• Your task: Copy only what lies from the line containing "Click the Reenvia link below the email" through the line containing "Viewport: 797px width, 730px height." in the entries below, keeping both end lines exact and dropping every picture.

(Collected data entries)

□ □ □ □ □

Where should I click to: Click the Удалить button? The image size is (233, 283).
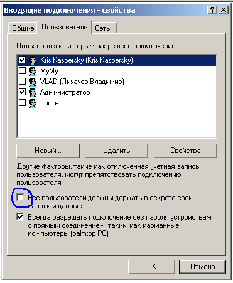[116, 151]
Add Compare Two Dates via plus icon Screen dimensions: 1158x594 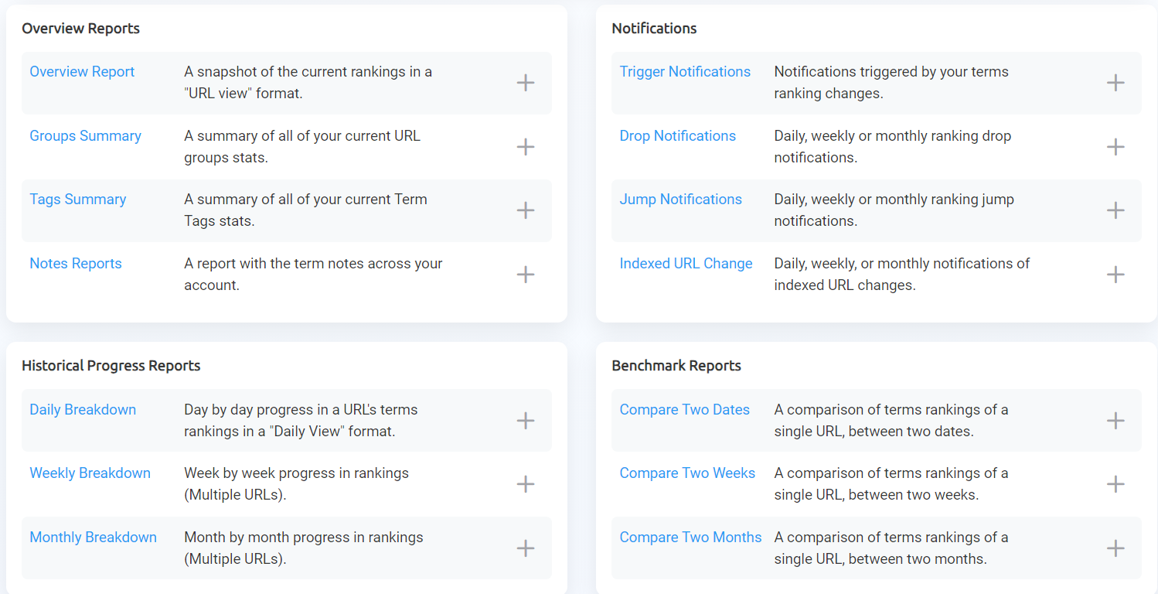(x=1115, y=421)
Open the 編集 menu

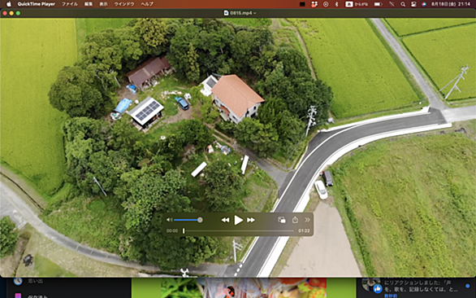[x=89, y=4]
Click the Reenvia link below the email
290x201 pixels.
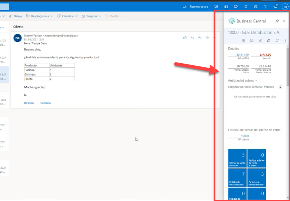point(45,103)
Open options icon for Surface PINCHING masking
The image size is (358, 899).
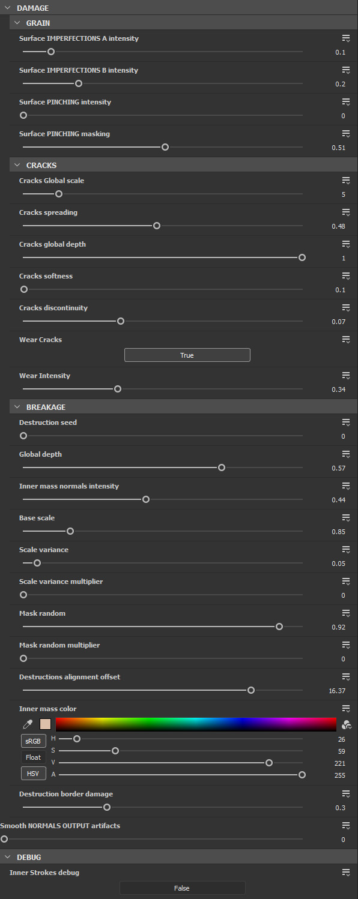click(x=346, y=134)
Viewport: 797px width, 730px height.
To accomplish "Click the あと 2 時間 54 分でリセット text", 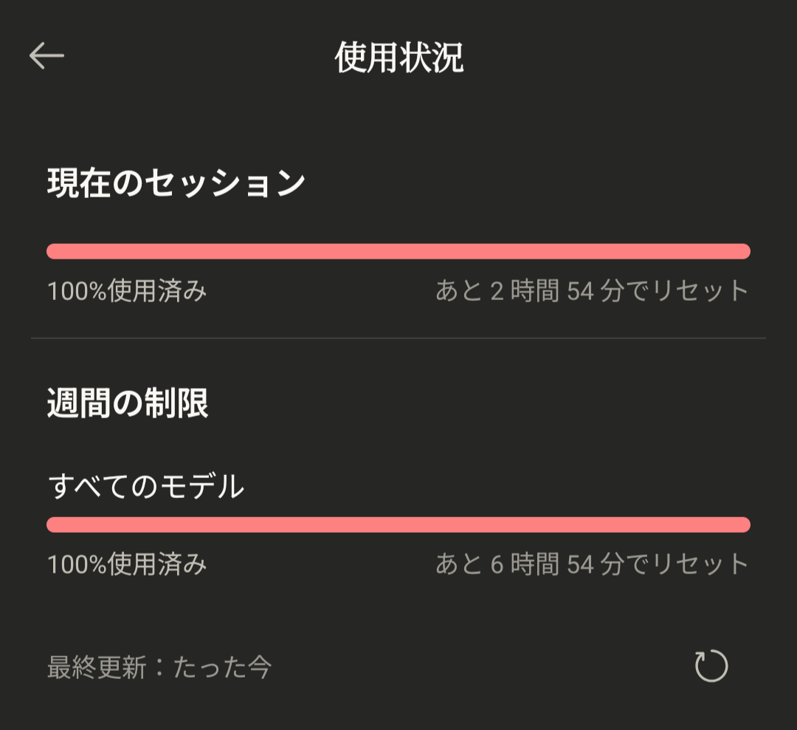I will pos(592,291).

□ □ □ □ □

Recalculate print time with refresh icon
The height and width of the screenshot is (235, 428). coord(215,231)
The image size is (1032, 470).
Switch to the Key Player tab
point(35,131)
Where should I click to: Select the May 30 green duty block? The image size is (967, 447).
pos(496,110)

□ □ □ □ □

• Task answer:
Click the Reenvia link below the email
290x201 pixels.
point(45,103)
Open options icon for Surface PINCHING masking
The image size is (358, 899).
click(x=346, y=134)
Viewport: 797px width, 730px height.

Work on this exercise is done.